I think there's a small typo here.  The σ2Game needs a factor of 2, since removing the player uncertainties (σA= σB=0) should yield the standard Gaussian Elo result: Φ(μA - μB, 21/2β)

Also, if you want a non-zero draw probability, throw in a draw margin ε.  For Isotropish, ε≈2.2, which corresponds to a (somewhat inaccurate) draw rate of 5%.  More empirically accurate would be ε≈0.78 (1.75%).

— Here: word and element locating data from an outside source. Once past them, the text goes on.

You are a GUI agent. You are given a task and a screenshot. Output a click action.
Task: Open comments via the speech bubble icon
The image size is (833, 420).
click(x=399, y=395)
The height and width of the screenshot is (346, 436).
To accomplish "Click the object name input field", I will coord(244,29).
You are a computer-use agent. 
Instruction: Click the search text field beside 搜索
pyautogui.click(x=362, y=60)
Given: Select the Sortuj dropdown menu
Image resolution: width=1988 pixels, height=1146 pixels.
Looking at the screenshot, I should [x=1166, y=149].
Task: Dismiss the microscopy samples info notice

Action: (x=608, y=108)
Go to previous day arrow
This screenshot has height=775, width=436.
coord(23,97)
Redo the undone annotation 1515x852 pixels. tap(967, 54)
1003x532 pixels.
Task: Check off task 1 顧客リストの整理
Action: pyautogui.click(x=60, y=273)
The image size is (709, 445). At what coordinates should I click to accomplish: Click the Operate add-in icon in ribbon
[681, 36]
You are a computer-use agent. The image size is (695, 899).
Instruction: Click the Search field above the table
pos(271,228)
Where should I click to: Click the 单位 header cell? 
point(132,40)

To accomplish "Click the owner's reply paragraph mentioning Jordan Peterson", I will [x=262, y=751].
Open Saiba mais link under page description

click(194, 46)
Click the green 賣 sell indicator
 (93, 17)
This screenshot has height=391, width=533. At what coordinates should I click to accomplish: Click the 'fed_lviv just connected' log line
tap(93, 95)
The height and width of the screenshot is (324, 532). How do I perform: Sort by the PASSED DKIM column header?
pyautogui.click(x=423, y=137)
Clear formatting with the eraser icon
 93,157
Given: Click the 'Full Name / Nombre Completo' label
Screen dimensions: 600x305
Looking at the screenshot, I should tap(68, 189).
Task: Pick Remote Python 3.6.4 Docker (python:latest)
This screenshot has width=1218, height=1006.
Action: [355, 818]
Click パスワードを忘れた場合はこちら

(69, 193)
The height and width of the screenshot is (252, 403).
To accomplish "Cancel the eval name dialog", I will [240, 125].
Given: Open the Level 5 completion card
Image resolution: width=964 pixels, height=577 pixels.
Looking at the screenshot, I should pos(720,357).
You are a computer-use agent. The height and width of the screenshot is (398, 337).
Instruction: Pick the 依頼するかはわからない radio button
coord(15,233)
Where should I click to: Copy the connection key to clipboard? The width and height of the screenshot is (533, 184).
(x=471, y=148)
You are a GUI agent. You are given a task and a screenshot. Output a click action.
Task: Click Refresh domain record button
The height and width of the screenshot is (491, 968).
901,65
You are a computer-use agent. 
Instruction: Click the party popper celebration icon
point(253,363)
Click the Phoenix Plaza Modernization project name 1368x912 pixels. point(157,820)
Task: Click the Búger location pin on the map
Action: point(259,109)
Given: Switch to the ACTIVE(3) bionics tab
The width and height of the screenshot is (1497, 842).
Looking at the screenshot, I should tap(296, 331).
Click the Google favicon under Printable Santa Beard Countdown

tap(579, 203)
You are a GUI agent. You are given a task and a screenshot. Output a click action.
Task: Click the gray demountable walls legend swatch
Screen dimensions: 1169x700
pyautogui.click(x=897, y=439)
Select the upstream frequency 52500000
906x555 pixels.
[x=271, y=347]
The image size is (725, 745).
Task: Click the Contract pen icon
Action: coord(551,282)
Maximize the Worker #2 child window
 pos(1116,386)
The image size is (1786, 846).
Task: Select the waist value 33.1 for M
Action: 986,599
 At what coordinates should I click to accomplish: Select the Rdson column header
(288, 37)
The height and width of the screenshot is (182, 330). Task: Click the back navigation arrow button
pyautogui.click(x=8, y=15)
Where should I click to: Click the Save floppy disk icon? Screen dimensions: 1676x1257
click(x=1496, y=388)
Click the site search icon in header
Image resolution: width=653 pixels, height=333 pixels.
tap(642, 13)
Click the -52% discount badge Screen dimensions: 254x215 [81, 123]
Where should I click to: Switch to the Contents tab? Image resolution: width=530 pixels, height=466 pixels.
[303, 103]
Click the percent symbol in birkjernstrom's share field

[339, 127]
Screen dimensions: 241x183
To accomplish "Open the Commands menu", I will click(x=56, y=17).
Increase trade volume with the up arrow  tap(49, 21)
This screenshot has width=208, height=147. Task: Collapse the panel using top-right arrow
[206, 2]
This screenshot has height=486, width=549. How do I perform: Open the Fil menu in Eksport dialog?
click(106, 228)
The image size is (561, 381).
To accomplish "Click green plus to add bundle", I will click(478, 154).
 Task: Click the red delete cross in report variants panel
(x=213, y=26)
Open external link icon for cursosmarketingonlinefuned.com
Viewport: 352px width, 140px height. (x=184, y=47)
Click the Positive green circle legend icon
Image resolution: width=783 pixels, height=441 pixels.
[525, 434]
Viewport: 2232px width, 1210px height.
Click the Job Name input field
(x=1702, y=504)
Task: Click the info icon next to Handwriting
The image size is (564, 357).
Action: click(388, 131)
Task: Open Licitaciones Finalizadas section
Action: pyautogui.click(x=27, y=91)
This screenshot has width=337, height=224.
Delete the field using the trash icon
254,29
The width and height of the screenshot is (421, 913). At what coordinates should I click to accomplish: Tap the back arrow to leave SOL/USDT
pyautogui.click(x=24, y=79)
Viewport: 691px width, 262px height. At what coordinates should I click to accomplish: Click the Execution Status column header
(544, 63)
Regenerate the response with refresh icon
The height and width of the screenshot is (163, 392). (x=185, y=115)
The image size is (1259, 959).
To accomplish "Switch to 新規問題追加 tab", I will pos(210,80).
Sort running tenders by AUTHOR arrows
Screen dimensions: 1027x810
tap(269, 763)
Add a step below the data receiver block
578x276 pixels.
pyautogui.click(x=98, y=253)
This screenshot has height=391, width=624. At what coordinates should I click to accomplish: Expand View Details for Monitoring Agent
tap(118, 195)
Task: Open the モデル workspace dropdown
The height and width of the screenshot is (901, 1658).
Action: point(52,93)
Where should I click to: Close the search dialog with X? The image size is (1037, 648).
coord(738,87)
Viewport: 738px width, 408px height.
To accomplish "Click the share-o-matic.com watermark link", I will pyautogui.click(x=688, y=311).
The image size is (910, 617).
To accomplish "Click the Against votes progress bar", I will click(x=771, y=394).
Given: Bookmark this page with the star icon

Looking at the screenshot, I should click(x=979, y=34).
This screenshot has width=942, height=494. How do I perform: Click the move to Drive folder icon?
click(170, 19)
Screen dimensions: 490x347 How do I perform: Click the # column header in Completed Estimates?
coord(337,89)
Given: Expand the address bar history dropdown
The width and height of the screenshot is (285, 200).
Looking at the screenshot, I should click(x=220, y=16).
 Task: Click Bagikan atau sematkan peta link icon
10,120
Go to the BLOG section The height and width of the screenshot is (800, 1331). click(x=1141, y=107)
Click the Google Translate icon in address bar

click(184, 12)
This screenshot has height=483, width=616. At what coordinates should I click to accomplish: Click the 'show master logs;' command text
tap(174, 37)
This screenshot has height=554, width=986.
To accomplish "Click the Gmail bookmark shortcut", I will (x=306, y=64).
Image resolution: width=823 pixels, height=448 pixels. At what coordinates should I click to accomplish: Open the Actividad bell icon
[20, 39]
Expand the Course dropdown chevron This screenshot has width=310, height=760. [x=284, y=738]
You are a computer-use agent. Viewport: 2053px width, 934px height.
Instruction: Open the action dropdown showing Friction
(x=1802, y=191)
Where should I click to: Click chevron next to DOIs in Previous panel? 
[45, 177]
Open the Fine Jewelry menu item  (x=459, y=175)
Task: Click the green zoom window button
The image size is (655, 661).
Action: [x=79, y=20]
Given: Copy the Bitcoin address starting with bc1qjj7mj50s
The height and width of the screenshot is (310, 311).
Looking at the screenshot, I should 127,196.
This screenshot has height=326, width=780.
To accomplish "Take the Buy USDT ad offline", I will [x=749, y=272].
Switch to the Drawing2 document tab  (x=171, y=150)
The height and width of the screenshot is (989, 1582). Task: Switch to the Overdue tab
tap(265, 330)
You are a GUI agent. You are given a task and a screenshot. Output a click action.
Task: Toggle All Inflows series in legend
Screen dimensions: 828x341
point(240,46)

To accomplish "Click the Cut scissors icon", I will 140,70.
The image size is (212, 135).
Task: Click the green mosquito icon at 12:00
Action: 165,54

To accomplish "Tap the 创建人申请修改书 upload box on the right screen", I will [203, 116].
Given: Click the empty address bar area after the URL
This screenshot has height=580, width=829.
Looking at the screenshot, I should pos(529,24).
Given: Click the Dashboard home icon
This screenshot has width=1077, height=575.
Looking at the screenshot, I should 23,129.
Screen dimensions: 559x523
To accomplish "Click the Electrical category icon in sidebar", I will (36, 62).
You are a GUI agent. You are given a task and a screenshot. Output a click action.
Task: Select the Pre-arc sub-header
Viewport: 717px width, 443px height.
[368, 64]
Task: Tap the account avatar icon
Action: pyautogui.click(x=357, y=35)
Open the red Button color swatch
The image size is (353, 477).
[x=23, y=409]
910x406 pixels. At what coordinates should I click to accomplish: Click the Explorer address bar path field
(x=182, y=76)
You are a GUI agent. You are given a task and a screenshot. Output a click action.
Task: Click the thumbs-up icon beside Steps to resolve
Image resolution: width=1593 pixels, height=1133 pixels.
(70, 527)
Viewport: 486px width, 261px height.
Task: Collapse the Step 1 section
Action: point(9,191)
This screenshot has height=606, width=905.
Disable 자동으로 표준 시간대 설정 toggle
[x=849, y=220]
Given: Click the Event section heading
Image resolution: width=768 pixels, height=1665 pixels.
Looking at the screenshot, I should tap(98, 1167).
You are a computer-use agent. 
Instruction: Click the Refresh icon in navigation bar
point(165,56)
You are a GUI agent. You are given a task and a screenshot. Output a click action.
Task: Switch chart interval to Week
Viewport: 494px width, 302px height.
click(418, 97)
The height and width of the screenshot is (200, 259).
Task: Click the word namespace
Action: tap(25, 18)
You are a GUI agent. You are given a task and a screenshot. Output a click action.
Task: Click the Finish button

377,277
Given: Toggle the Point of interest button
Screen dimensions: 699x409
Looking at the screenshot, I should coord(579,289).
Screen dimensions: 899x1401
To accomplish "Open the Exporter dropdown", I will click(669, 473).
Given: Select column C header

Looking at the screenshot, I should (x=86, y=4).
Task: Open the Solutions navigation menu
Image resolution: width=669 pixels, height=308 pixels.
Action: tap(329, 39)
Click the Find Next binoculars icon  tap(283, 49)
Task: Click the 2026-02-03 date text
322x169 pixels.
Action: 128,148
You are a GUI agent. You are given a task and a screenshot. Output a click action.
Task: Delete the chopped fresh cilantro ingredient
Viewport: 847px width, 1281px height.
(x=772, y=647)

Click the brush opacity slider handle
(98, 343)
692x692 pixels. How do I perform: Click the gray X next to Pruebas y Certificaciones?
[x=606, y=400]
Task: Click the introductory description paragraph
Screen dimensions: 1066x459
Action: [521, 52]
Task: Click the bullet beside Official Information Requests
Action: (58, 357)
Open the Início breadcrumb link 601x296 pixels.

1st, this was all off the top of my head, so it wasn't entirely precise. Forgot the 2, though it's not the most accurate thing to say that this is the "standard Gaussian Elo result" - all the actually-running Elo systems use a Logistic function, not a Gaussian; to be fair, Elo originally proposed Gaussian distributions, but... he doesn't actually say that this is the right figure; he explains in section 8.23 of his book (which is sitting on the arm of my chair as I type this) how you might get that figure, but eventually doesn't model players' variances separately, arguing that even if they're far different, it ends up not making so much difference. And indeed, in the Elo system, as he proposed it, there is just one variance that gets used, and it's an entirely irrelevant scale factor (well, ok, it makes a difference, but it's a scale factor - basically all it does is make the numbers different, without changing the predictions of the system, similar to a "double it, double the gaps between the ratings" (though not actually quite this simple)).

And actually, your explanation of where the 2 comes from doesn't actually make sense - the entire reason a two is there is because there are two players, and when you take a difference between two Gaussians, you get a Gaussian with mean equal to the differences of the mean and variance equal to the sum of the variance, which if you have equal variances (sigmaA = sigmaB) is simply sigmaA^2 + sigmaB^2 = 2sigma^2. That's actually why the 2 is there.

As for the draw probability, you need to have something if you want to model explicitly the chance at a draw, you need a paramter, yes, but I was actually doing the common convention of treating a draw as a simultaneous half-win and half-loss, or to put it more simply, I'm giving not the probability of a win, but the expected score - which is equivalent to (Wins + Draws/2)/(Games)

But yeah, there should be a 2 there, and at least some forms of TS do explicitly model draws differently, so there is that.